AuthBox stores one-time tokens in Redis with an expiration time, and Redis automatically removes them when the TTL expires.

OneTimeTokenStore Trait

#![allow(unused)]
fn main() {
use async_trait::async_trait;

#[async_trait]
pub trait OneTimeTokenStore {
    type Error;

    async fn set(
        &self,
        key: &str,
        value: &str,
        ttl_seconds: u64,
    ) -> Result<(), Self::Error>;

    async fn get(
        &self,
        key: &str,
    ) -> Result<Option<String>, Self::Error>;

    async fn delete(
        &self,
        key: &str,
    ) -> Result<(), Self::Error>;
}
}

Methods

set

Stores a token value with a time-to-live.

#![allow(unused)]
fn main() {
store
    .set(
        key,
        value,
        ttl_seconds,
    )
    .await?;
}

get

Retrieves a stored token.

#![allow(unused)]
fn main() {
let value = store.get(key).await?;
}

delete

Removes a token from storage.

#![allow(unused)]
fn main() {
store.delete(key).await?;
}

Token Lifetimes

AuthBox uses different expiration periods depending on the workflow.

Email Verification

#![allow(unused)]
fn main() {
60 * 60 * 24
}

24 hours.

Password Reset

#![allow(unused)]
fn main() {
60 * 15
}

15 minutes.

You may configure different expiration times depending on your application’s requirements.

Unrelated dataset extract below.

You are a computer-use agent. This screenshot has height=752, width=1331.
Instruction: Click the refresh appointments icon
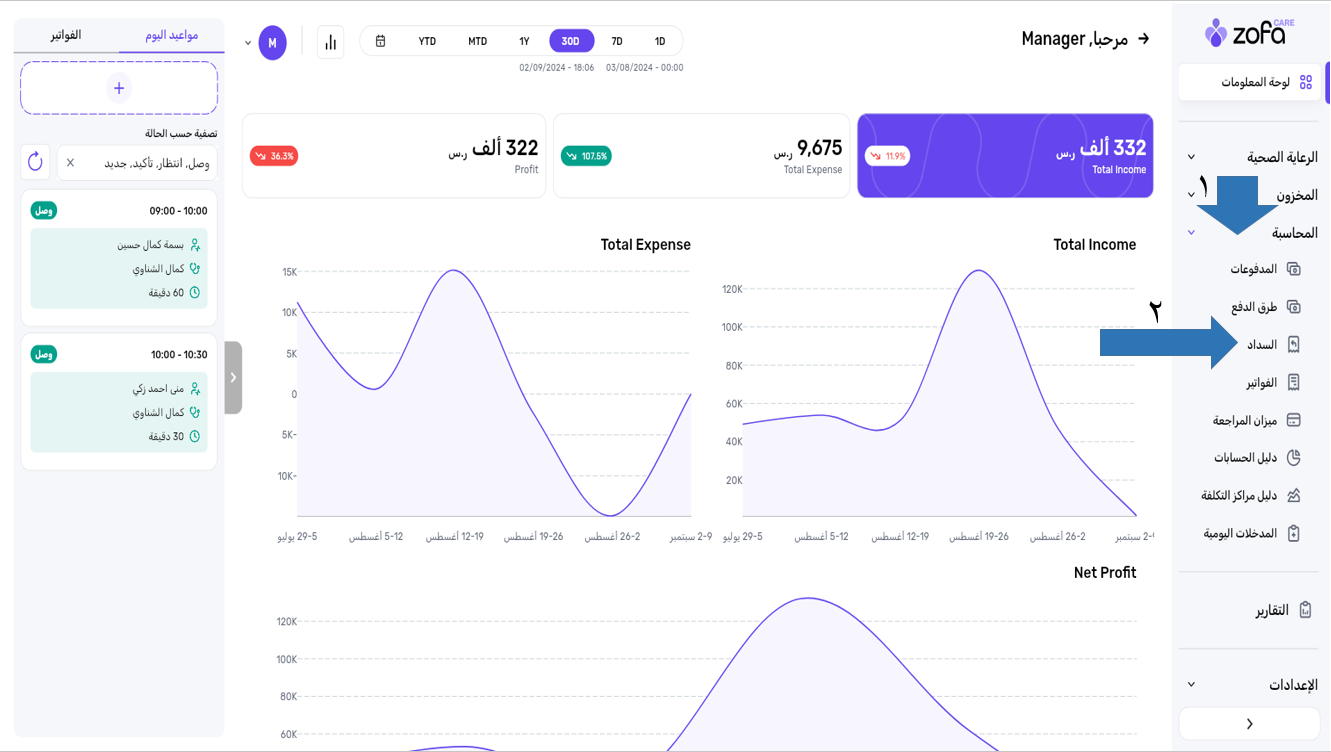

Default Redis Implementation

AuthBox includes the following Redis-backed implementation:

#![allow(unused)]
fn main() {
use async_trait::async_trait;
use authbox_core::traits::OneTimeTokenStore;
use redis::AsyncCommands;

#[derive(Clone)]
pub struct RedisOttStore {
    pub client: redis::Client,
}

impl RedisOttStore {
    pub fn new(client: redis::Client) -> Self {
        Self { client }
    }
}

#[async_trait]
impl OneTimeTokenStore for RedisOttStore {
    type Error = redis::RedisError;

    async fn set(
        &self,
        key: &str,
        value: &str,
        ttl_seconds: u64,
    ) -> Result<(), Self::Error> {
        let mut conn = self
            .client
            .get_multiplexed_async_connection()
            .await?;

        conn.set_ex::<_, _, ()>(
            key,
            value,
            ttl_seconds,
        )
        .await?;

        Ok(())
    }

    async fn get(
        &self,
        key: &str,
    ) -> Result<Option<String>, Self::Error> {
        let mut conn = self
            .client
            .get_multiplexed_async_connection()
            .await?;

        let value: Option<String> =
            conn.get(key).await?;

        Ok(value)
    }

    async fn delete(
        &self,
        key: &str,
    ) -> Result<(), Self::Error> {
        let mut conn = self
            .client
            .get_multiplexed_async_connection()
            .await?;

        conn.del::<_, ()>(key).await?;

        Ok(())
    }
}
}

Using RedisOttStore

#![allow(unused)]
fn main() {
pub type TestAuthService = AuthService<
    TestStore,
    DefaultHasher,
    DefaultJwtManager,
    RedisBlacklistStore,
    MockEmailSender,
    MockTemplates,
    RedisOttStore,
>;

pub fn build_test_auth() -> TestAuthService {
    let client = redis::Client::open(
        "redis://127.0.0.1/"
    )
    .expect("failed to connect to redis");

    AuthService::builder()
        .store(TestStore::new())
        .hasher(DefaultHasher)
        .tokens(DefaultJwtManager::new("secret"))
        .blacklist(
            RedisBlacklistStore::new(
                client.clone(),
            ),
        )
        .email_sender(MockEmailSender)
        .email_templates(MockTemplates)
        .ott_store(
            RedisOttStore::new(client),
        )
        .build()
}
}

Custom Implementations

You can provide your own token storage backend by implementing OneTimeTokenStore.

Common choices include:

  • Redis
  • KeyDB
  • Memcached
  • PostgreSQL
  • MySQL
  • MongoDB
  • DynamoDB
  • In-memory HashMap (testing only)

Summary

  • AuthBox requires a OneTimeTokenStore for temporary authentication tokens.
  • AuthBox includes a built-in RedisOttStore.
  • Tokens automatically expire using Redis TTL support.
  • Used for email verification, password reset, magic links, and similar flows.
  • Custom storage backends can be implemented through OneTimeTokenStore.
  • Redis is the recommended choice for production deployments.